As bombs burst outside,
faint-hearted Jakie ran inside.
Her ears couldn’t bear the sound.
Diwali is always loud.
It was, even in Kashmir.
She ran for her life.
Crossing vot,
she made an instinctive dash
for the safest place in the house.
Eyes and some legs followed her.
Jackie ran for thokur-kuth.
The God room, the holy kitchen.
Among the framed family portraits of smiling gods
from the Himalayas, Plains and the Heaven,
Jackie stood moaning right next to the unlit
(but still warm for autumn night) daan.
Howling.
A canine inside a Hindu Kitchen.
‘Jackie isn’t very fond of Diwali. Jakie went mad.’
They were all now laughing.
Jakie was led out of the Kitchen.
But nothing could make her come out of the house.
(Weak-hearted Jackie)
So she stayed inside all that night.
‘Tomorrow, she may go back to roaming the streets.’
Old lady of the house again cleaned the Kitchen.
Poured water and swept the floor
Purified.
A diya still burning in front of gods. She bolted the door shut.
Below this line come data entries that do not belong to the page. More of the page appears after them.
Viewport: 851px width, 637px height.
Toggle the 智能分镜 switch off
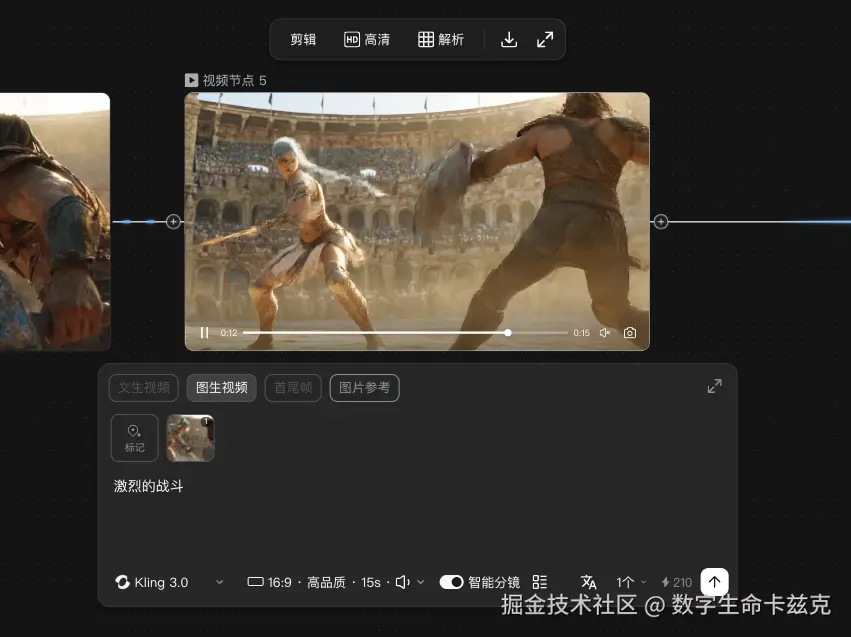pyautogui.click(x=452, y=581)
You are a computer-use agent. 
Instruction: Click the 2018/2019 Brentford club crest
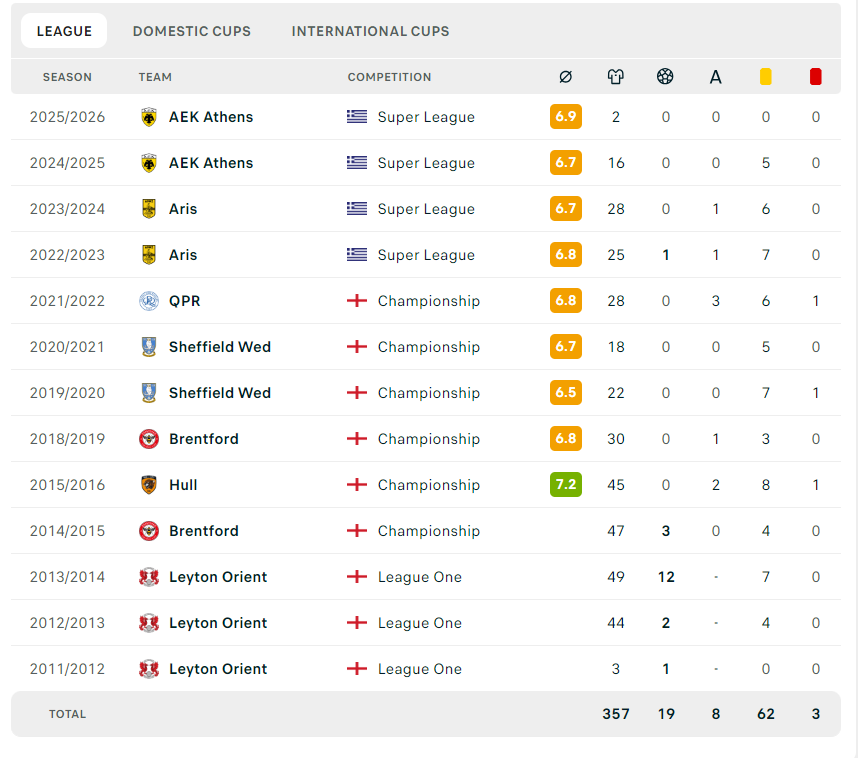pos(149,439)
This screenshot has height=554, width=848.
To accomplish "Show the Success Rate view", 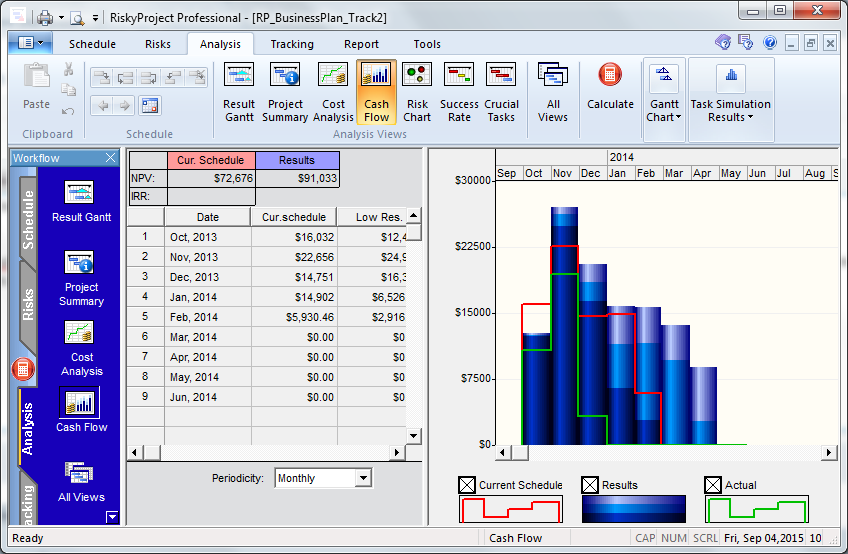I will (459, 93).
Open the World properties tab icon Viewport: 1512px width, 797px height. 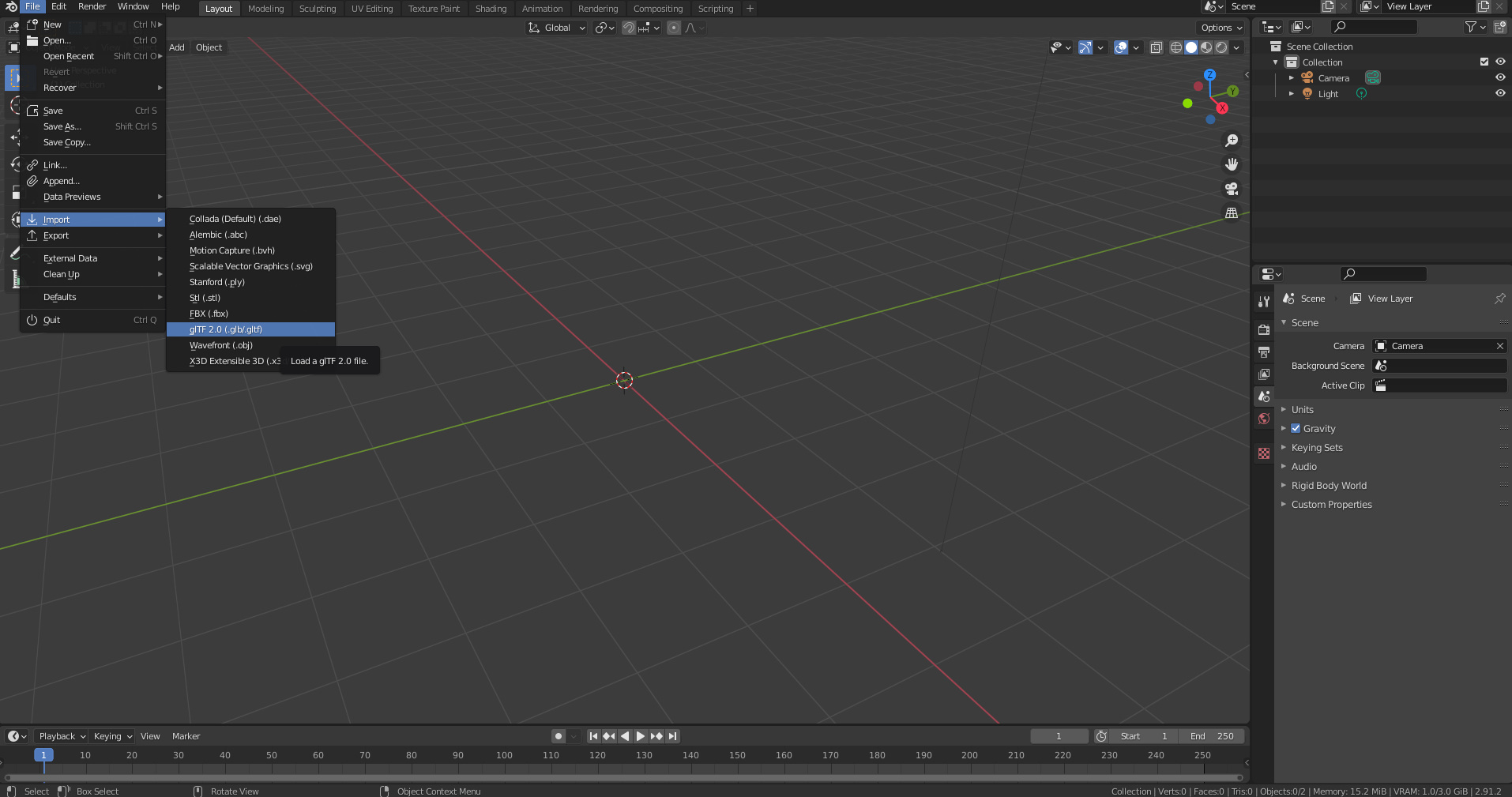pos(1264,419)
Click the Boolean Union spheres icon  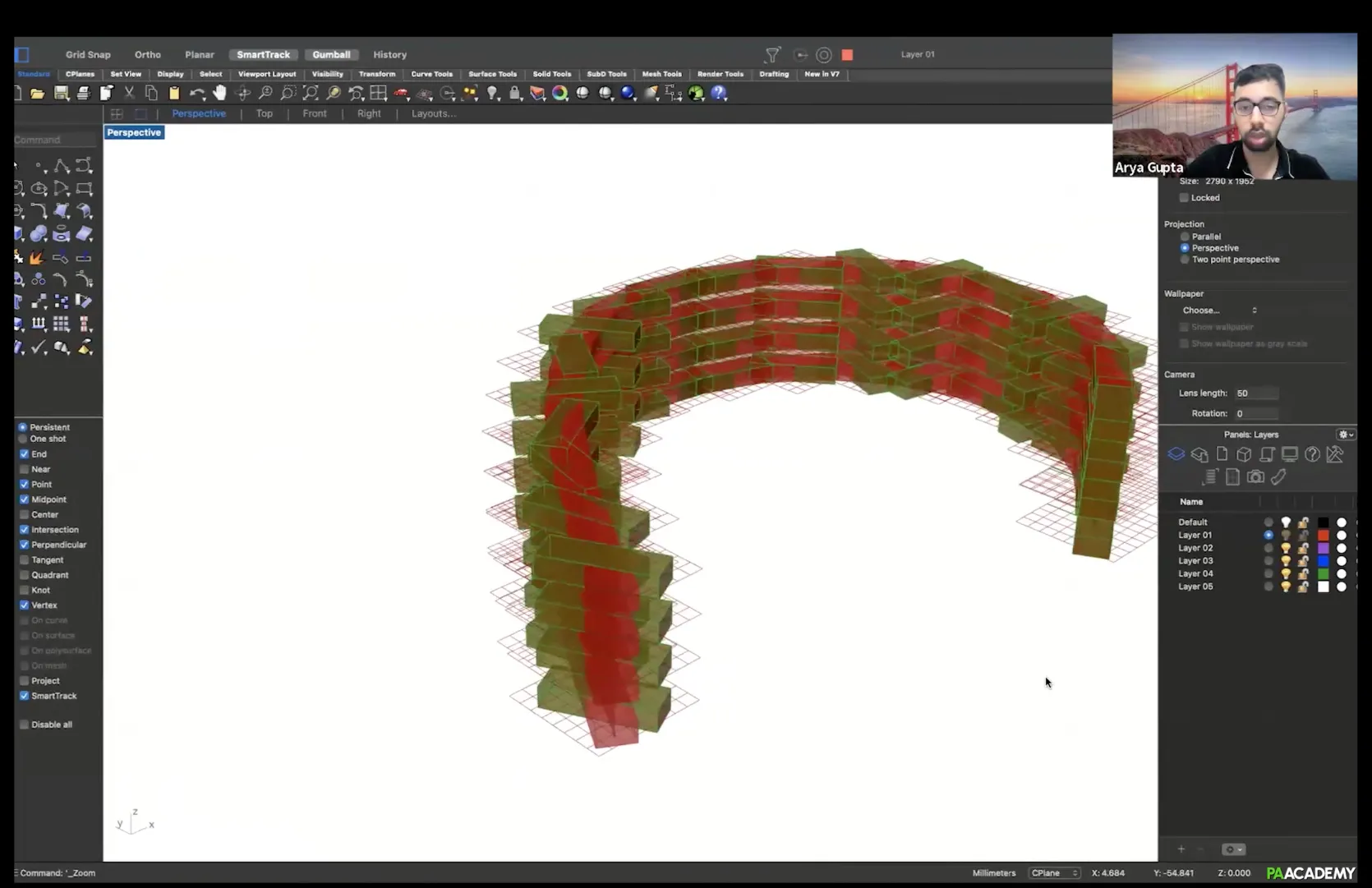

‘You weren’t born when this happened.’
I heard this story, every Diwali, every year,
while I was growing up not in that house.
‘Jackie must have died a year or two after you were born.
She used to play with you.
You wouldn’t remember that (do you)!
Killed.
Someone from the neighborhood fed her something.
A needle in her throat.’
And then the post scripts.
‘Then when your sister was born, around that time, we took in a dog.’
I remember the litters. The dog was really shy.